Provided material below:
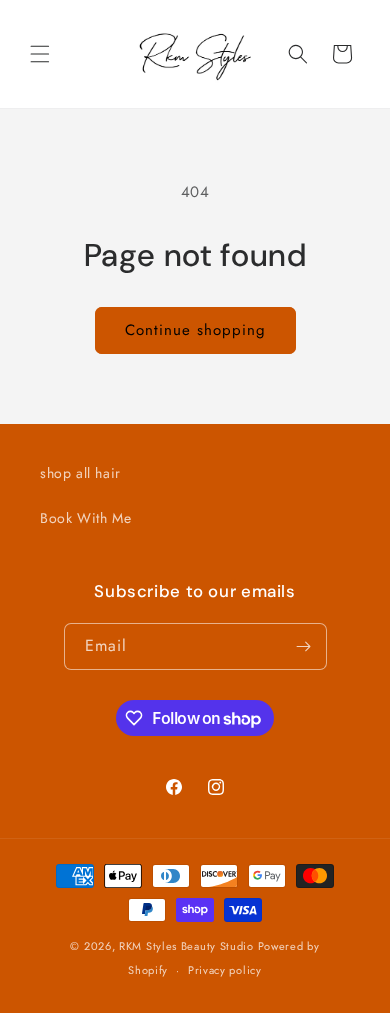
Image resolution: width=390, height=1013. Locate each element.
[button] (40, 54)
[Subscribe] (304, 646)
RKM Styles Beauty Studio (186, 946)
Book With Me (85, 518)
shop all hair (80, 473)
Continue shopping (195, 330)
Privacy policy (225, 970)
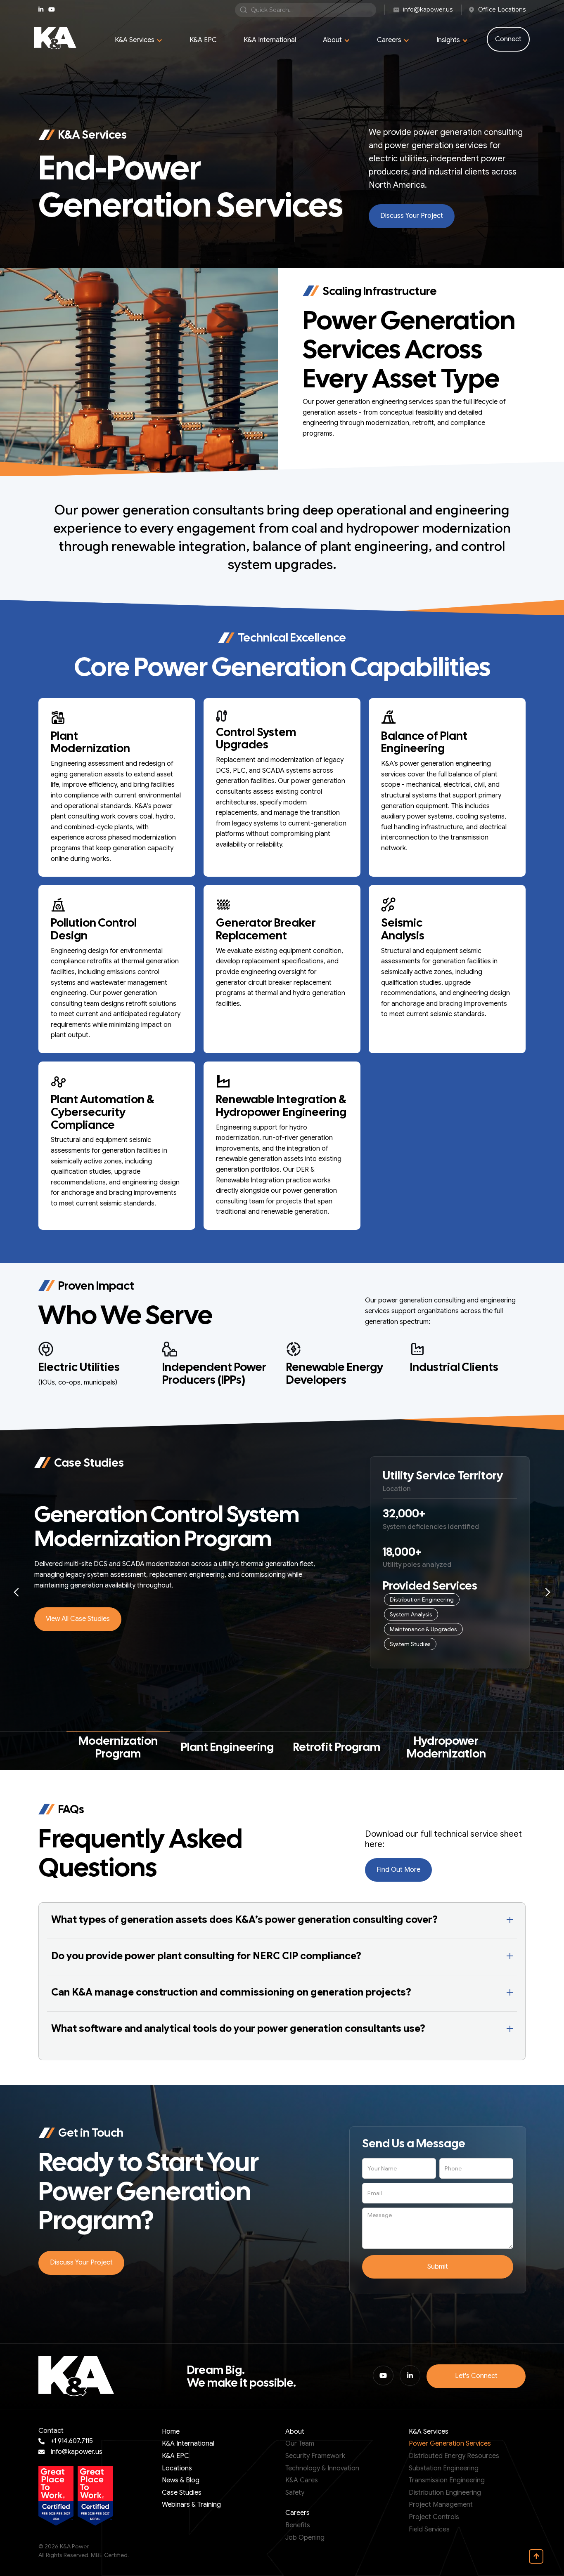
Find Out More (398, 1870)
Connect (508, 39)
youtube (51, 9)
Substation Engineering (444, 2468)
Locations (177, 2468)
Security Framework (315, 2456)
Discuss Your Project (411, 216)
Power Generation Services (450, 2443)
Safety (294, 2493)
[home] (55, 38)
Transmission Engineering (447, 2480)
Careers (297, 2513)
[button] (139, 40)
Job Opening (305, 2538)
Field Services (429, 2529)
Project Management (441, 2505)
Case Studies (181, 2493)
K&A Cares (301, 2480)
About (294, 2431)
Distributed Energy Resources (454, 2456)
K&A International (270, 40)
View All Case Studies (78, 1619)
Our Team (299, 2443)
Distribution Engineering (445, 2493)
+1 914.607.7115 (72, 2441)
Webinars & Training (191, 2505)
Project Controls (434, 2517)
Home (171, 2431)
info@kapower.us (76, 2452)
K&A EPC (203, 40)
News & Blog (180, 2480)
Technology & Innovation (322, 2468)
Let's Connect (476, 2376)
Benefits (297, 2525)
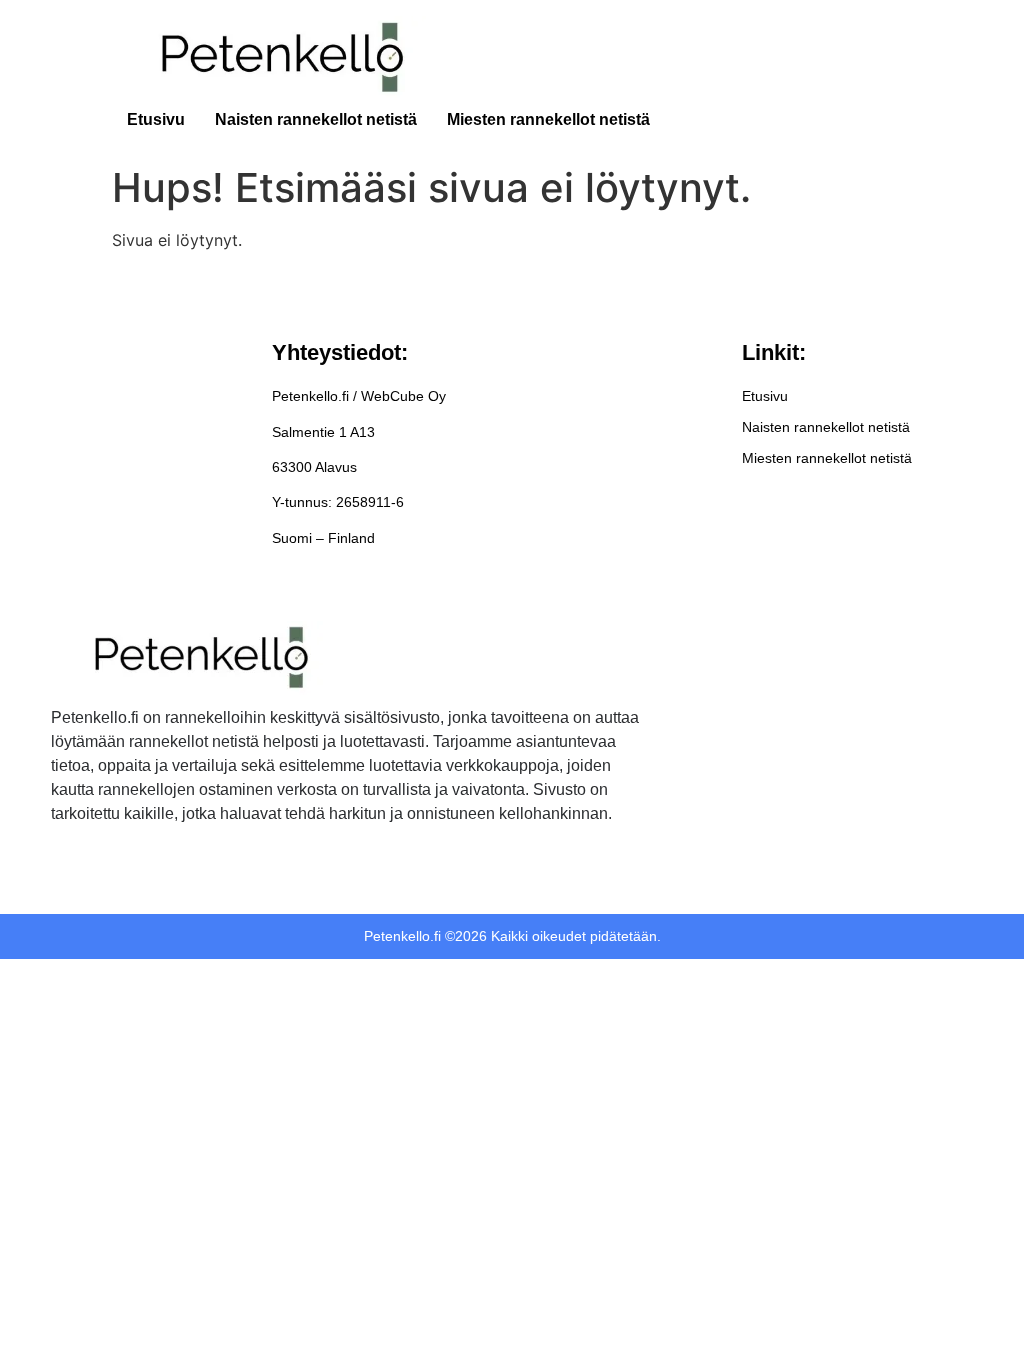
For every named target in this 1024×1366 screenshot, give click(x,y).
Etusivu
End of Provided material.
Provided material below:
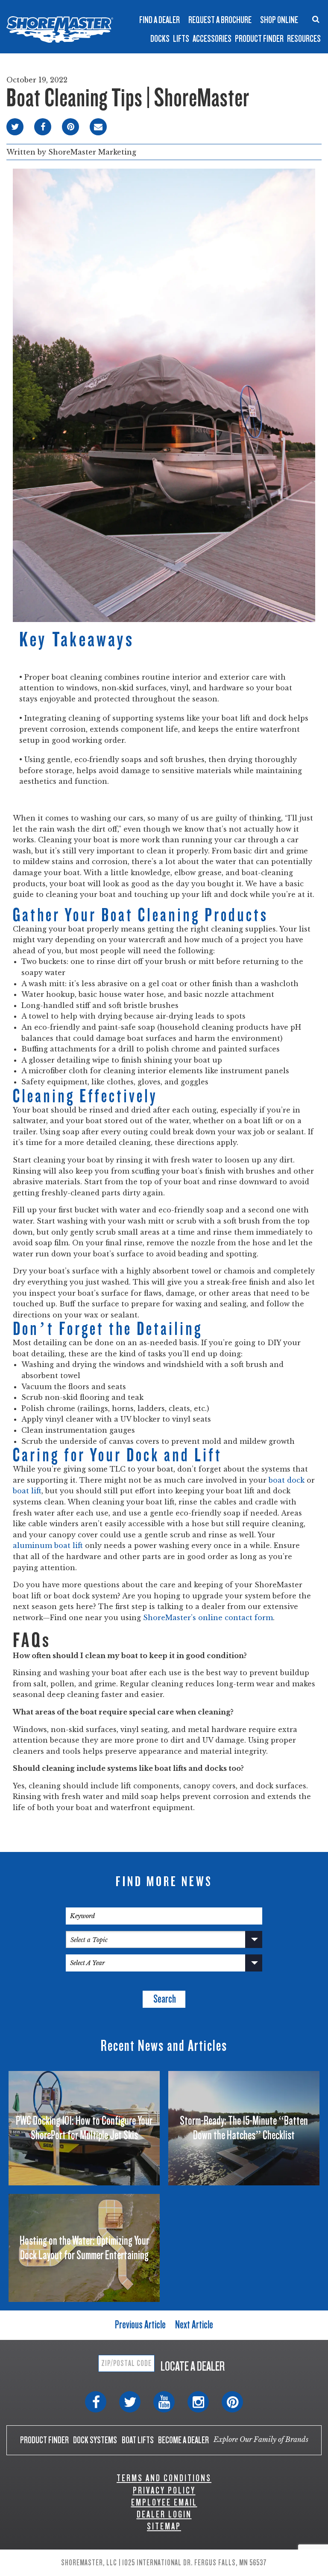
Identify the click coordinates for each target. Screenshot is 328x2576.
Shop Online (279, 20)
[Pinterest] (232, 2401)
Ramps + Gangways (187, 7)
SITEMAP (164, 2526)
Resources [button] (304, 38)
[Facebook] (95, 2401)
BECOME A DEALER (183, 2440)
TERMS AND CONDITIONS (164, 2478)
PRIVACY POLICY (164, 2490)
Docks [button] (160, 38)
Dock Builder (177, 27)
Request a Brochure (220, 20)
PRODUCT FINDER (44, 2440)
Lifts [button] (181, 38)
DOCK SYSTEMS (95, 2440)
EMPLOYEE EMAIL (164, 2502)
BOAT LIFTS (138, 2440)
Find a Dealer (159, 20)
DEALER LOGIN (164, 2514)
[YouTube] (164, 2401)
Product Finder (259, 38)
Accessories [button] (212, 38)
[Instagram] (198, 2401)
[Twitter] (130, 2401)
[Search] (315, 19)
End of Provided material.
Provided material below:
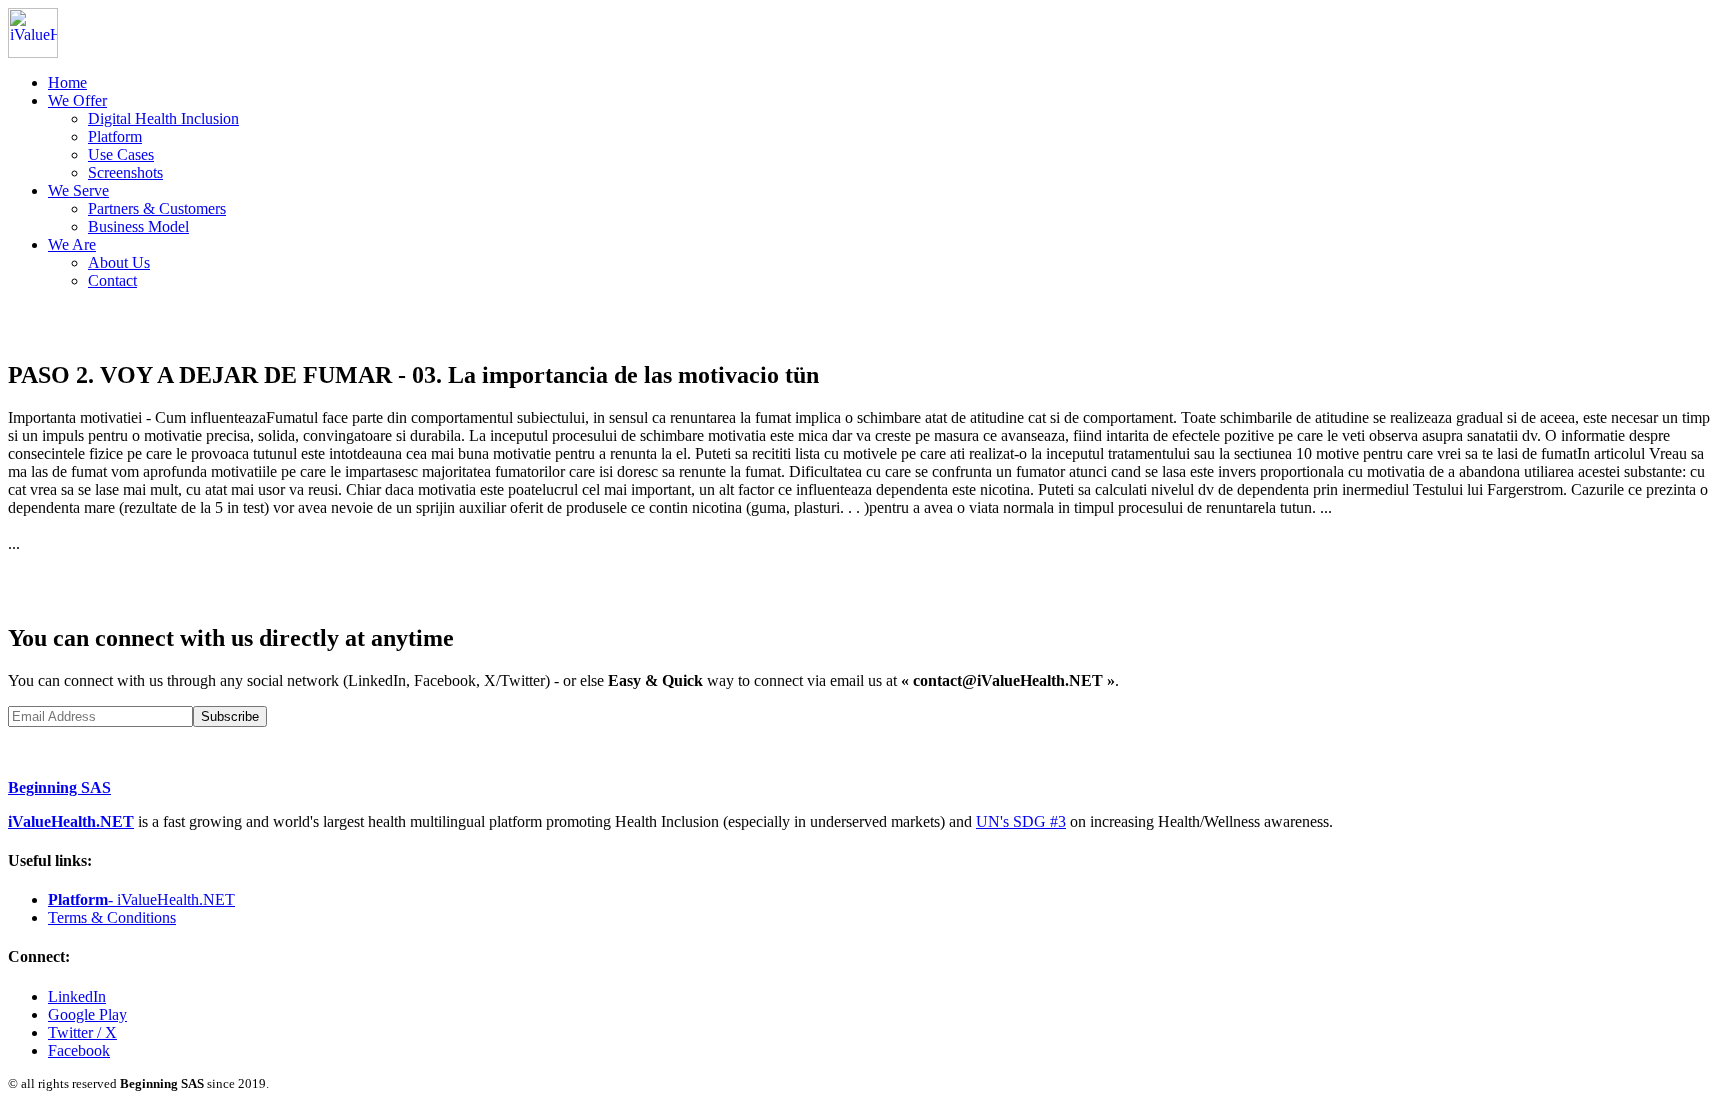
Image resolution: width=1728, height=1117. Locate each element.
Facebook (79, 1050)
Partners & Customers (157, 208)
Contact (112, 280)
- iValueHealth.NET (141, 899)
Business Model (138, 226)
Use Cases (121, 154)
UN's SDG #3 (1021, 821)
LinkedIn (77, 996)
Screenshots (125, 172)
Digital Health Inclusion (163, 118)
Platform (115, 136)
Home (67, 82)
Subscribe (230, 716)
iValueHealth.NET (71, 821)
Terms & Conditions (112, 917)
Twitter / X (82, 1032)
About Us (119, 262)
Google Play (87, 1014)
End of Provided material.
Your answer should be the lines above, from the line containing "EMPLOYEE EMAIL (164, 2502)" up to and including the line containing "[Search] (315, 19)", reproduced exactly and with nothing else.

Task response:
EMPLOYEE EMAIL (164, 2502)
BOAT LIFTS (138, 2440)
Find a Dealer (159, 20)
DEALER LOGIN (164, 2514)
[YouTube] (164, 2401)
Product Finder (259, 38)
Accessories [button] (212, 38)
[Instagram] (198, 2401)
[Twitter] (130, 2401)
[Search] (315, 19)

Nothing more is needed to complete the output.